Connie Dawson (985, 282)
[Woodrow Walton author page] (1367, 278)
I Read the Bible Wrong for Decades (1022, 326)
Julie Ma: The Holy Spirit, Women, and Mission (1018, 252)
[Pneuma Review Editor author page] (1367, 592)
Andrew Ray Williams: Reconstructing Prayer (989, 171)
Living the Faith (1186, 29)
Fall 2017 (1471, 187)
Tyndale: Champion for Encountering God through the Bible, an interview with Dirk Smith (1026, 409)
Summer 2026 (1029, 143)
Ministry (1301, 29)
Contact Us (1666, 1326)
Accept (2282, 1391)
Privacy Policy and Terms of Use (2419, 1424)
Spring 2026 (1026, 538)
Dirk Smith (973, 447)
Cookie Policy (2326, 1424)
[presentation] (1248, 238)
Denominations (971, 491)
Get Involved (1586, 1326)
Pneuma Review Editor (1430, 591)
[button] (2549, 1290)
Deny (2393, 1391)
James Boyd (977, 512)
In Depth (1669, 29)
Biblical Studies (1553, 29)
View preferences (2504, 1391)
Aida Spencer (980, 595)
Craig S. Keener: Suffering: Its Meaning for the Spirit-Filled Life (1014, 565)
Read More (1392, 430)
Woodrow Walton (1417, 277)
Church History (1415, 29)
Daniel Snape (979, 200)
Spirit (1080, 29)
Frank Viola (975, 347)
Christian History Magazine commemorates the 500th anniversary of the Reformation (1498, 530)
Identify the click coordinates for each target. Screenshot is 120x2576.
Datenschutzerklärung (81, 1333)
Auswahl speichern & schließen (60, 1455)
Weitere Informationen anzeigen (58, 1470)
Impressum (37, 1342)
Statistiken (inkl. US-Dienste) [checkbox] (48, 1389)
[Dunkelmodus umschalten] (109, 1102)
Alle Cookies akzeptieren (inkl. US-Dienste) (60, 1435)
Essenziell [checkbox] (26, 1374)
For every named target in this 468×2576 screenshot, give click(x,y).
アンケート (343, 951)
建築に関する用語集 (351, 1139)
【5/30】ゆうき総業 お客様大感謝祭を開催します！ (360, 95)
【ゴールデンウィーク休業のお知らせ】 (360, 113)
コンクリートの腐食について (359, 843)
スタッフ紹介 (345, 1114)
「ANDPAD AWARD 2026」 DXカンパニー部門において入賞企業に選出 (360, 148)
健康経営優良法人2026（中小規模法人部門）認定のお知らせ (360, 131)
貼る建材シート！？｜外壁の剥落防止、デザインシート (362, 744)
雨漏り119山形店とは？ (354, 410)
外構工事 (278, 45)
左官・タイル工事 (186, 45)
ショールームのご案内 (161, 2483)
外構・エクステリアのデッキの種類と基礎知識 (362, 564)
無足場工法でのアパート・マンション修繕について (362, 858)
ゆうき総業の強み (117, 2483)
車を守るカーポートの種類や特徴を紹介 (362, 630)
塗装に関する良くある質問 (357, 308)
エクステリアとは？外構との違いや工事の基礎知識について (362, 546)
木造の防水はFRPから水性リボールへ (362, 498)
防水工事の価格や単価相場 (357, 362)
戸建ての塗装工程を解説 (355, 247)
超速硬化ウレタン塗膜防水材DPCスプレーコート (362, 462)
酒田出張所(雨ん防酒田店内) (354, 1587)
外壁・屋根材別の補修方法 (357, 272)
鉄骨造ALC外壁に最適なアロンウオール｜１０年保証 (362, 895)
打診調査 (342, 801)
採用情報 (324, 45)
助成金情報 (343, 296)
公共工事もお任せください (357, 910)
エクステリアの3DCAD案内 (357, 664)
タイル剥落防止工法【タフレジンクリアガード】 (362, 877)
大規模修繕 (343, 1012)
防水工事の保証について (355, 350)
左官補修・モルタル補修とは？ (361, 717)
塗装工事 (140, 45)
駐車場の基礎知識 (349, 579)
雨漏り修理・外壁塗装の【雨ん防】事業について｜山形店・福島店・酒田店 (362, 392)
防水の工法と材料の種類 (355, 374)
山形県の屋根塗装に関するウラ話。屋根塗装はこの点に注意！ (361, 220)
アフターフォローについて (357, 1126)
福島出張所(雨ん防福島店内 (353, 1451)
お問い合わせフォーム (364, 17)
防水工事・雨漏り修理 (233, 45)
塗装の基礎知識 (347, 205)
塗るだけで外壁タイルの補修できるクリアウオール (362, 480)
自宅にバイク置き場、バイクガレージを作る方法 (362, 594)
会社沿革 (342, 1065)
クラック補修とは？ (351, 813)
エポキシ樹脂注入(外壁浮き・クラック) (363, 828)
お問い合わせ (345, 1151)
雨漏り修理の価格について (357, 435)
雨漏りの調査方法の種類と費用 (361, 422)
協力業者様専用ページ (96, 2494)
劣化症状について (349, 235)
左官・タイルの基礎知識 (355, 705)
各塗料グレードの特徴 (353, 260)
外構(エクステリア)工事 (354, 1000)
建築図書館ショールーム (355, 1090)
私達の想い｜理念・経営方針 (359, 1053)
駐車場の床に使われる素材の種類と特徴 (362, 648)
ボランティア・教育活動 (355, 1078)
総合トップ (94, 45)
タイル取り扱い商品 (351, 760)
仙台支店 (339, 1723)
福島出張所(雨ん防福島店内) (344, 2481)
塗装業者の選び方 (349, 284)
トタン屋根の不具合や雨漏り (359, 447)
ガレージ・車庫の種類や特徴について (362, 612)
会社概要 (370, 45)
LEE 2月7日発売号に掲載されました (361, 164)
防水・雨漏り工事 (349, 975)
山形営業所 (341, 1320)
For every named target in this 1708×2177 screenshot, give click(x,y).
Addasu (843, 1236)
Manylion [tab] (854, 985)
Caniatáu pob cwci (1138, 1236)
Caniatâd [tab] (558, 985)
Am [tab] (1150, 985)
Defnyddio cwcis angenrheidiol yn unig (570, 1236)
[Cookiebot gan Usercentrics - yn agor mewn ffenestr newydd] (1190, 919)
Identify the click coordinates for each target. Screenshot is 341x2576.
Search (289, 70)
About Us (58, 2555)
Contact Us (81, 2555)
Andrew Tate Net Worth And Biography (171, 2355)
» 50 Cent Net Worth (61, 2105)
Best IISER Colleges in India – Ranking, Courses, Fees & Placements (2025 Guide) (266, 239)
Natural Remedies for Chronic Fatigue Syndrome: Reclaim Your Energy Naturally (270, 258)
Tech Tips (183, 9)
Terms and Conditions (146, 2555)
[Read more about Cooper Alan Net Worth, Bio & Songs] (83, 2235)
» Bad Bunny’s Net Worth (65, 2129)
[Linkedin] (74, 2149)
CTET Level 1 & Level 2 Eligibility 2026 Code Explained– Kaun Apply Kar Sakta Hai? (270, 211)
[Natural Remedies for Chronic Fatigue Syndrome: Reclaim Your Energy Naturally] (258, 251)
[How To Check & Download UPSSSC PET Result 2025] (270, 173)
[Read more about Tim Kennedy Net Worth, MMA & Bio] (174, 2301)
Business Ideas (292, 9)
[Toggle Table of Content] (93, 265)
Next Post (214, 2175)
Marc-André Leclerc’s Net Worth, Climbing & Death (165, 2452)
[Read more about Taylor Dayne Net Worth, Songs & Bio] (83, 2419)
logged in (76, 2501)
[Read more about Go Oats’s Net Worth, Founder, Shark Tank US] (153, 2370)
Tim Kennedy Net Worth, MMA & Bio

- [Activity] Read through the material above, and whenever a line contains "Identify", copy it.

- [Response to the exercise]
Identify the click coordinates for each target. Screenshot is 120x2576.
Identify the click coordinates for each target. Screenshot is 341x2576.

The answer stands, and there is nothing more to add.